Google has introduced Lyria 3, a new family of music generation models now available in public preview on Vertex AI. These models allow users to create high-fidelity stereo audio from text prompts and images, including vocal support.
Two distinct models are offered through the API:
- Lyria 3 Pro: Capable of generating complete compositions up to three minutes long, it understands musical structures such as intros, verses, choruses, and bridges.
- Lyria 3: Designed for rapid prototyping, this model generates tracks lasting up to 30 seconds, making it ideal for social media and short-form audio.
Why it matters: These models provide structural coherence and the ability to produce studio-quality audio directly within applications. Key features include:
- Multi-modal input: Users can generate audio from standard text prompts or reference images to influence the mood and style.
- Vocal and lyrics generation: The models can create vocals and timed lyrics or utilize user-provided lyrics. For purely instrumental tracks, users can specify this in their prompts.
- Flexible compositions: Duration controls enable the generation of full songs with distinct musical sections.
Accessing Lyria: The models can be accessed via the Vertex AI API and Vertex AI Media Studio.
Customer Experiences with Lyria 3
Artlist's Chief Product and Technology Officer, Roee Peled, highlighted the model's potential, stating that it merges their music expertise with Google's advanced generative capabilities, offering unprecedented creative control and high-fidelity output.
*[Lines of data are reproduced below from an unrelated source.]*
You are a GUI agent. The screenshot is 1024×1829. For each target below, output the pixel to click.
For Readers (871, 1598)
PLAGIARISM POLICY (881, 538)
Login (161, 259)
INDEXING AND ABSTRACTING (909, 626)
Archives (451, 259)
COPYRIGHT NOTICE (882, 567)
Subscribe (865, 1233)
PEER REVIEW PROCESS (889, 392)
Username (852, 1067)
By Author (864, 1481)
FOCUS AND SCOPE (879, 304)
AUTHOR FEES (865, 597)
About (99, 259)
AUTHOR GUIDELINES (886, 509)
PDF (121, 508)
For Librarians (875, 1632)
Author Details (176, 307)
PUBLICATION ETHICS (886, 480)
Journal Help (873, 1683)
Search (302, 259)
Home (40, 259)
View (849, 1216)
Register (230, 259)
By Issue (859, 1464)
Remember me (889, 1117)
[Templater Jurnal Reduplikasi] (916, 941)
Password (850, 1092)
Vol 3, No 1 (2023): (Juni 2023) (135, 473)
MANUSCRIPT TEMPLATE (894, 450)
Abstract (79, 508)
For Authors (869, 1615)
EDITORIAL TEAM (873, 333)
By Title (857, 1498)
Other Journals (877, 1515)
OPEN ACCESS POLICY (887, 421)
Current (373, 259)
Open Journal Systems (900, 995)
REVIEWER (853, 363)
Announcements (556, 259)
Carlos Perez, Engineering Lead at Freepik, noted that Lyria 3 facilitates a shift from basic generation to enhanced creative control, allowing clients to produce music that aligns closely with their vision and workflows.
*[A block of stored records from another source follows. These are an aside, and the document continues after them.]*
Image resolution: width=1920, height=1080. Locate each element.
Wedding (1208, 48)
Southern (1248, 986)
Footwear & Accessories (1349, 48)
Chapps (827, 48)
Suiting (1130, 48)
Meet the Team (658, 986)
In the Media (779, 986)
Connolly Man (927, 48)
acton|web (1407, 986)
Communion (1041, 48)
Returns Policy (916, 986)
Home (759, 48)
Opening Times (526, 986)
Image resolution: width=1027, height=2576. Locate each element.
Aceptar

Commercial Safety and Responsible Creation
Google emphasizes responsibility in the design and training of Lyria 3 models. The models utilize materials compliant with YouTube and Google’s terms of service. Filters are in place to ensure outputs do not infringe on existing content, and users must comply with the Terms of Service and Gen AI prohibited use policies. All outputs are embedded with SynthID watermarking and support C2PA standards.
Getting Started with Lyria 3
For those interested in exploring best practices, the following resources are available:
- Model card
- Ultimate prompting guide for Lyria
- Gen AI SDK for Python notebook
- For users of Gen Media MCP tools, domain-specific sound design can be provided via Agent Skill.
Google Workspace customers and Google AI subscribers can also utilize Lyria 3 models in Google Vids to create custom tracks that reflect their brand's style.